Armoring Satellites to Survive and Operate Through Attacks
Satellites do a lot of things — they help people navigate from one place to another, they deliver television programming, they search for new stars and exo-planets and they enable the U.S. nuclear deterrence strategy. But until recently, one thing they haven’t done — or needed to do — is defend themselves. That may soon change.
Researchers at Sandia National Laboratories launched a seven-year mission campaign this month to develop the science, technology and architecture needed for autonomous satellite protection systems. The campaign, called STARCS (Science and Technology Advancing Resilience for Contested Space), will fund dozens of Laboratory Directed Research and Development projects that focus on three critical areas:
- Threat-defended hardware, which is technology that protects satellite processors, circuits and systems from attacks.
- Cognitive analytics, or software algorithms that can rapidly and independently detect, adapt to, and defeat threats.
- Sensor protection that shields sensors from harm.
The intent of the campaign is for Sandia to take on a large national priority through its internal research and development investments, said Jeff Mercier, one of the campaign’s senior managers. “We need to ensure our payloads survive against emerging threats in space,” he said.
According to a recent report by the U.S. Defense Intelligence Agency, more countries and businesses are participating in satellite construction, space launch, space exploration and human spaceflight than ever before because both technical barriers and costs are falling, but at the same time some foreign governments are developing capabilities to threaten others’ ability to use space.

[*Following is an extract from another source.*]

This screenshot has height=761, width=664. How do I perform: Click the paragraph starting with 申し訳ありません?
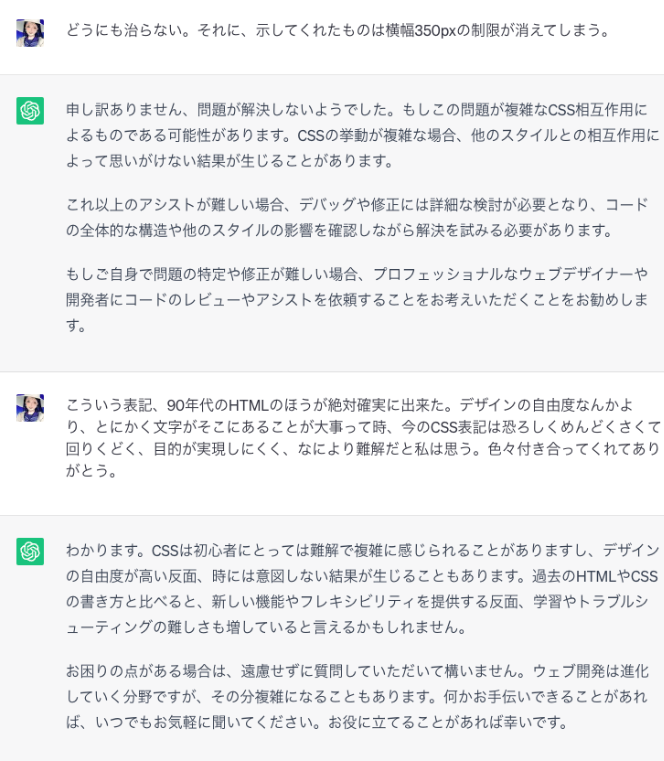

“Space is important to our everyday lives, and space is also important to our national security,” said Drew Woodbury, the manager for STARCS. “Historically, space has been benign, but now U.S. four-star generals are saying that they expect a space war within my lifetime. When I say space war, I mean satellites attacking satellites.”
A satellite could be threatened in numerous ways, from launching a missile to destroy it to shining a laser at its optical sensor to temporarily disable it, Woodbury said. Other threats include directed or kinetic energy, electronic warfare, robotic mechanisms, chemical sprayers, high-powered microwaves, radio frequency jammers and more.
The three STARCS research areas — threat-defended hardware, cognitive analytics and sensor protection — will develop a satellite’s capability to automatically detect threats and defend itself to ensure that optical, radio frequency, reconnaissance and communications assets are preserved and operational during an attack. The campaign is also pursuing reversible threats — actions that temporarily disable an attacking satellite without destroying it.
“A satellite system is similar to the human body system,” Woodbury said. “Think of threat-defended hardware as the immune system encountering bacteria and viruses, while similarly, satellites have to withstand radiation, debris and other natural and man-made items in space. We want the immune system of the satellite to respond to debris in a resilient way.”
Woodbury said the sensor protection research area is like shielding human eyes with sunglasses or safety goggles. An adversary could shine a laser at a sensor on a satellite to stop it from working as designed, much like shining a laser into a human eye would impair eyesight. This research area focuses on technology that could act like a pair of “glasses” that a satellite can wear when it detects a threat.
The technology for the cognitive-analytics focus, Woodbury said, is like the medulla oblongata in the human brain — home to the “fight or flight” response. The research will develop that same instinct for satellites, so they can recognize attacks and deploy survivability mechanisms, he said.